_Extract provided:_
The Court shall address specific additional facts in the remainder of this Order.

ANALYSIS

A. Standard of Review.

The Federal Arbitration Act ("FAA"), 9 U.S.C. § 9, provides that "within one year after the [arbitration] award is made any party to the arbitration may apply to the court so specified for an order confirming the award, and thereupon the court must grant such an order unless the order is vacated, modified, or corrected."

Pursuant to the FAA, 9 U.S.C. § 10, a court may vacate an arbitration award on the following grounds: "(1) where the award was procured by corruption, fraud, or undue means; (2) where there was evident partiality or corruption in the arbitrators, or either of them; (3) where the arbitrators were guilty of misconduct in refusing to postpone the hearing, upon sufficient cause shown, or in refusing to hear evidence pertinent and material to the controversy; or of any other misbehavior by which the rights of any party have been prejudiced; or (4) where the arbitrators exceeded their powers, or so imperfectly executed them that a mutual, final, and definite award upon the subject matter submitted was not made." 9 U.S.C. § 10(a)(1)-(4).

_Information provided:_
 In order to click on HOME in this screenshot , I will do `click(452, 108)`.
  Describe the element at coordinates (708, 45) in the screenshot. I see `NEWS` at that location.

_Tasks for this exercise:_
a: Name every ground on which the court order excerpt says a court may vacate an arbitration award.
b: Render this sentence from the court order excerpt in Spanish: "The Court shall address specific additional facts in the remainder of this Order."
c: Carry the court order excerpt on from its final sentence.
The listing is separate material, apart from the court order excerpt.

_Expected results:_
a:
- The award was procured by corruption, fraud, or undue means.
- There was evident partiality or corruption in the arbitrators, or either of them.
- The arbitrators were guilty of misconduct, either by refusing to postpone the hearing when sufficient cause was shown or by refusing to hear evidence pertinent and material to the controversy. This ground also covers any other misbehavior that prejudiced the rights of any party.
- The arbitrators exceeded their powers, or executed them so imperfectly that a mutual, final, and definite award on the subject matter submitted was not made.

b: El Tribunal abordará hechos adicionales específicos en el resto de esta Orden.

c:
"These grounds afford an extremely limited review authority, a limitation that is designed to preserve due process but not to permit unnecessary public intrusion into private arbitration matters." Kyocera Corp. v. Prudential Bache T Servs., 341 F.3d 987, 998 (9th Cir. 2003); see also G.C. & K.B. Invs., Inc. v. Wilson, 326 F.3d 1096, 1105 (9th Cir. 2003) (noting that courts "have interpreted sections 9 and 10 [of the FAA] narrowly.") (italics in original).

C. Respondent's Motion to Vacate Award.

Respondent requests that this Court vacate the Award for a variety of reasons which the Court shall address below.

1. Evident Partiality of Arbitrator.

Respondent alleges that the Arbitrator should be disqualified based on his evident partiality. Respondent contents that such partiality is apparent based upon the fact that (1) Arbitrator Finkelstein conducted an ex-parte prearbitration conference and (2) Respondent was excluded from participating in the selection of the Arbitrator.

A court may vacate an arbitration award for evident partiality under 9 U.S.C. § 10(a)(2) where the arbitrator was actually biased or the arbitrator failed to disclose information giving the reasonable impression of bias in favor of one party. Woods v. Saturn Distribution Corp., 78 F.3d 424, 427 (9th Cir. 1996). The party challenging the arbitration award has the burden of showing evident partiality. Id.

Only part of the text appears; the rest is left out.